Toward Bioinspired Galectin Mimetics: Identification of Ligand-Contacting Peptides by Proteolytic-Excision Mass Spectrometry
Author(s) -
Adrián Moise,
Sabine André,
Frederike Eggers,
Mickaël Krzeminski,
Michael Przybylski,
HansJoachim Gabius
Publication year - 2011
Publication title -
journal of the american chemical society
Language(s) - English
Resource type - Journals
SCImago Journal Rank - 7.115
H-Index - 612
eISSN - 1520-5126
pISSN - 0002-7863
DOI - 10.1021/ja201967v
Subject(s) - chemistry , mass spectrometry , ligand (biochemistry) , galectin 1 , combinatorial chemistry , biophysics , chromatography , biochemistry , receptor , cancer research , biology
Clinically relevant bioactivities of human galectins (adhesion/growth-regulatory galactoside-specific lectins) inspired the design of peptides as new tools to elicit favorable effects (e.g., in growth control) or block harmful binding (e.g., in tissue invasion). To obtain the bioinspired lead compounds, we combined a proteolytic fragmentation approach without/with ligand contact (excision) with mass spectrometric identification of affinity-bound protein fragments, using galectin-1 and -3 as models.
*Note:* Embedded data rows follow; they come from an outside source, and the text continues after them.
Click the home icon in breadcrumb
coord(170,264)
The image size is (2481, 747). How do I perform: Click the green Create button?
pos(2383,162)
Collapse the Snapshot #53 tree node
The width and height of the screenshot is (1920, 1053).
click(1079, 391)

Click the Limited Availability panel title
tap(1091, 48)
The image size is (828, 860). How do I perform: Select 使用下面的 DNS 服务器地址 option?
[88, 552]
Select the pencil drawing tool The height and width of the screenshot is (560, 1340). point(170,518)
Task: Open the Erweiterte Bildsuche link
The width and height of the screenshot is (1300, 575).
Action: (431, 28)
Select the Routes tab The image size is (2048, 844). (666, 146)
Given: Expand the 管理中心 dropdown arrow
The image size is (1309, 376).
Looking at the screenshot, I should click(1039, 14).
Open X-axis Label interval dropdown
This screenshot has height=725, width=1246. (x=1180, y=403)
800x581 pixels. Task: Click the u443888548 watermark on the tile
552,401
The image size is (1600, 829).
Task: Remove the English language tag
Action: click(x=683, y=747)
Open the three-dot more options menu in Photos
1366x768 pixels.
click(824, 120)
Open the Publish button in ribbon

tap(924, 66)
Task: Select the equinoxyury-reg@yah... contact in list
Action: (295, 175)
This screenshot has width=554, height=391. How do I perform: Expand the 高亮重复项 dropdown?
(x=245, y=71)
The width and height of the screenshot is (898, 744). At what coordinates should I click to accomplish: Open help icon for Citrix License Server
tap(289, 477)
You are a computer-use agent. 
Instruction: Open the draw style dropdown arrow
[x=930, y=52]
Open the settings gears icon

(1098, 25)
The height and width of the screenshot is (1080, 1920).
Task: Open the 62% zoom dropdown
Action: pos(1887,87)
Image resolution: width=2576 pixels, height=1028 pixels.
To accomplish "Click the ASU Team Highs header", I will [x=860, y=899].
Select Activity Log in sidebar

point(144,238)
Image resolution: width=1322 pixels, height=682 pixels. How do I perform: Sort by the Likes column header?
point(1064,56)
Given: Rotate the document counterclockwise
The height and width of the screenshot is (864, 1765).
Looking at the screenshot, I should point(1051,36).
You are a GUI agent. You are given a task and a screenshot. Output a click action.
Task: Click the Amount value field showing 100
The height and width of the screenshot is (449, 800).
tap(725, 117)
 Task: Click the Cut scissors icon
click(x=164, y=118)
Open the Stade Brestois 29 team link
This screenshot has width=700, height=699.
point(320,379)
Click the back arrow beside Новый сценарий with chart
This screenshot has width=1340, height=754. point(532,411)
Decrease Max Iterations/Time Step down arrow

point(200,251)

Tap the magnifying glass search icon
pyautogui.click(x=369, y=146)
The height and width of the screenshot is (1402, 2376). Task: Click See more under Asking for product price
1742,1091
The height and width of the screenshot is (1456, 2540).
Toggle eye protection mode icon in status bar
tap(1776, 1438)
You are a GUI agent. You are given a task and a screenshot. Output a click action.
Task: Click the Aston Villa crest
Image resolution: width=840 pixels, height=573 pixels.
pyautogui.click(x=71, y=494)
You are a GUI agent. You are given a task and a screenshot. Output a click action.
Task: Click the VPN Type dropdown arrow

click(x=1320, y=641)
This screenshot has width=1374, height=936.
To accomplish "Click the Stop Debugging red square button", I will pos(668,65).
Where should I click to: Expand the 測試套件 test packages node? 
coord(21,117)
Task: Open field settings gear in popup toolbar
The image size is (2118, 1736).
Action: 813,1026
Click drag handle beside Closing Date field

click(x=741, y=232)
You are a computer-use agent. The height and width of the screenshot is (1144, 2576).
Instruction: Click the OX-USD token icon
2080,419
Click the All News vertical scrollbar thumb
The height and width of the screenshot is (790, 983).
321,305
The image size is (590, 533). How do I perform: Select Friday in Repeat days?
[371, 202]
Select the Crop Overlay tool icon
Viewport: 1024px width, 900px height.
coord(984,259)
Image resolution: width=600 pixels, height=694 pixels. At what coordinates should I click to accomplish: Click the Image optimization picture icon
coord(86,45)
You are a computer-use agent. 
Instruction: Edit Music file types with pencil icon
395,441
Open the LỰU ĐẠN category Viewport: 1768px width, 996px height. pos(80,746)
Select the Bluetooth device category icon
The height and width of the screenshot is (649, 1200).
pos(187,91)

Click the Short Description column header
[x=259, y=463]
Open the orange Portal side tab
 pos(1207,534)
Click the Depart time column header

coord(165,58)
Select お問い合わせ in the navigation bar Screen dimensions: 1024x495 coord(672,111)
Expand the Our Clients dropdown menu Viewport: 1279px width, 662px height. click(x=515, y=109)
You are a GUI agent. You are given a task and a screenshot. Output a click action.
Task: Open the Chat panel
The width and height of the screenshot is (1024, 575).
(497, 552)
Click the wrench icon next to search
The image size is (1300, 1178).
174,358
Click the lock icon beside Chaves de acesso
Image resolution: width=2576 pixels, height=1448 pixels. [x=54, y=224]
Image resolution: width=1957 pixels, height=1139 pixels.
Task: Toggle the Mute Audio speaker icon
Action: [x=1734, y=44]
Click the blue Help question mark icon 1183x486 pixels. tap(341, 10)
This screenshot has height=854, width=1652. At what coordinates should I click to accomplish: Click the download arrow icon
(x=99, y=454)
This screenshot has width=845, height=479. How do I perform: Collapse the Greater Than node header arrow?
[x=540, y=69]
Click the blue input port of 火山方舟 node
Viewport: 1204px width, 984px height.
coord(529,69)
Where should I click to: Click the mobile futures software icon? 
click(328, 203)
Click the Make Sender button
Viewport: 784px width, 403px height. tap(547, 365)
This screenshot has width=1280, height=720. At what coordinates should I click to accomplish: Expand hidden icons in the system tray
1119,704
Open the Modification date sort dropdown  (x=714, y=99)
Two peptides from the carbohydrate recognition domains were obtained in each case in experimental series rigorously controlled for specificity, and the [157-162] peptide of galectin-3 proved to be active in blocking lectin binding to a neoglycoprotein and to tumor cell surfaces. This approach affords peptide sequences for structural optimization and intrafamily/phylogenetic galectin comparison at the binding-site level with a minimal requirement of protein quantity, and it is even amenable to mixtures.